In Jewish tradition, blessings are said at dawn each morning. The prayer book of Rab Amram Gaon contains 18 blessings – one of which states:
Blessed are thou, O Lord our God, King of the Universe,
who hast given to the cock the mind to distinguish between day and night,
who opens the eyes of the blind.
who clothest the naked.
who settest free them that are bound.
Another blessing, attributed to Rabbi Judah from end of 2nd century, has been widely discussed,
Blessed art thou, O Lord our God, King of the Universe,
who hast not made me a heathen,
…who has not made me a slave,
…who hast not made me a woman.”
Many versions of the blessing exist. For example, a longer version was found in the Cairo Genizah.
“Blessed are you our God, King of the Universe, for having created me a human being and not an animal, man and not woman, Jew and not Gentile, circumcised and not uncircumcised, free and not a slave, pure and not impure”.
The blessing echoes an earlier Greek blessing attributed by Plutarch to Plato as he was dying,
Plutarch, in his Lives, Caius Marius, 46, attributes to the dying Plato an act of thanksgiving to Fortune for having been created a man, and not an animal, Greek and not barbarian. (F. Manns, Jewish Prayer in the Time of Jesus, 118)

• [TASKS TO COMPLETE]
- A) In the text on Jewish dawn blessings, where was a longer version of the blessing found?
- B) Pick up the text on Jewish dawn blessings after its last sentence and carry it on.

• [PROVIDED INFORMATION]
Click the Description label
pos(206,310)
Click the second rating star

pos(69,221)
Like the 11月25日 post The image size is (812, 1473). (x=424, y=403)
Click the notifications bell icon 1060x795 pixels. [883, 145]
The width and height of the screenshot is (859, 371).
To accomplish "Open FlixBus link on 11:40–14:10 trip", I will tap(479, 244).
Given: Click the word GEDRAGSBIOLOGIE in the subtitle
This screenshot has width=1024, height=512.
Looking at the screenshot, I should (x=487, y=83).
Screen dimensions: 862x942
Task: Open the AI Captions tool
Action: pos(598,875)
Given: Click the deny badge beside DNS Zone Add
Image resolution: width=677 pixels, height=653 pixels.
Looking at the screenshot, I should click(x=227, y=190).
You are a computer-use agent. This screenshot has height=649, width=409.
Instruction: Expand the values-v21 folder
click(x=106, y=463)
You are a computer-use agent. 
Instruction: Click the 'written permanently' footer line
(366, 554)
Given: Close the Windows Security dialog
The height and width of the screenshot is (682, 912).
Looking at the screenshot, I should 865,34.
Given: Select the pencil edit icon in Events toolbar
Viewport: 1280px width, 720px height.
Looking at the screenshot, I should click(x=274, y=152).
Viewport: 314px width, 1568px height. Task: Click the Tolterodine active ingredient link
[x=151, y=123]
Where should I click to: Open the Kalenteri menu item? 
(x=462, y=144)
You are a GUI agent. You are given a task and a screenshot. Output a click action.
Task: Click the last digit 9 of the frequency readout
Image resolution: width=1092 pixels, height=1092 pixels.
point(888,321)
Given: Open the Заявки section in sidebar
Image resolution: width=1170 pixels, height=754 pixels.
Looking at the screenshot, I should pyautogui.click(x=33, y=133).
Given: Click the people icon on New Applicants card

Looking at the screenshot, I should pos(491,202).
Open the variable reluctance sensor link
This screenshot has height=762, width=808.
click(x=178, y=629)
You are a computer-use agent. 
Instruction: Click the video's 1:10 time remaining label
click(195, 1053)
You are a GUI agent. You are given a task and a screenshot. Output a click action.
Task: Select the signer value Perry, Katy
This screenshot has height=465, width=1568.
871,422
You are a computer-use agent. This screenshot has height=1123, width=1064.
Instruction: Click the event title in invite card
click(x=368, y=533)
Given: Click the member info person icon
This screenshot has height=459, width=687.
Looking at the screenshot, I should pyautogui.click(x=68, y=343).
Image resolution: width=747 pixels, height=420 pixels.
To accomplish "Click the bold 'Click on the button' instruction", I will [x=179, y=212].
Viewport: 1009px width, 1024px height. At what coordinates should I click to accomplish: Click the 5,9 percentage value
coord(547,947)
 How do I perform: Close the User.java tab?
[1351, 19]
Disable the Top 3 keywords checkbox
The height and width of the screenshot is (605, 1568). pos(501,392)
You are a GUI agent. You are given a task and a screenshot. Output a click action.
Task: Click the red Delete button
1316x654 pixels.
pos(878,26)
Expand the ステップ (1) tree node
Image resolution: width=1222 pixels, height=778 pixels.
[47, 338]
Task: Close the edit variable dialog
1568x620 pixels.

• [EXERCISE RESPONSES]
- A) In the Cairo Genizah.

- B)
Diogenes Laertius attributes a similar saying to Socrates,
Hermippus in his Lives refers to Thales the story which is told by some of Socrates, namely, that he used to say there were three blessings for which he was grateful to Fortune: first that I was born a human being and not one of the brutes; next that I was born a man and not a woman; thirdly, a Greek and not a barbarian.
These prayers are remarkably contrasted by Paul (1st century AD) in Col. 3:11 (cf. Gal. 3:18)
There is no Greek or Jew here,
circumcised or uncircumcised,
foreigner or Scythian,
slave or freeman.
Rather, Christ is everything in all of You.
This statement contained the seeds of ideas which ultimately brought about the emancipation of women and slaves.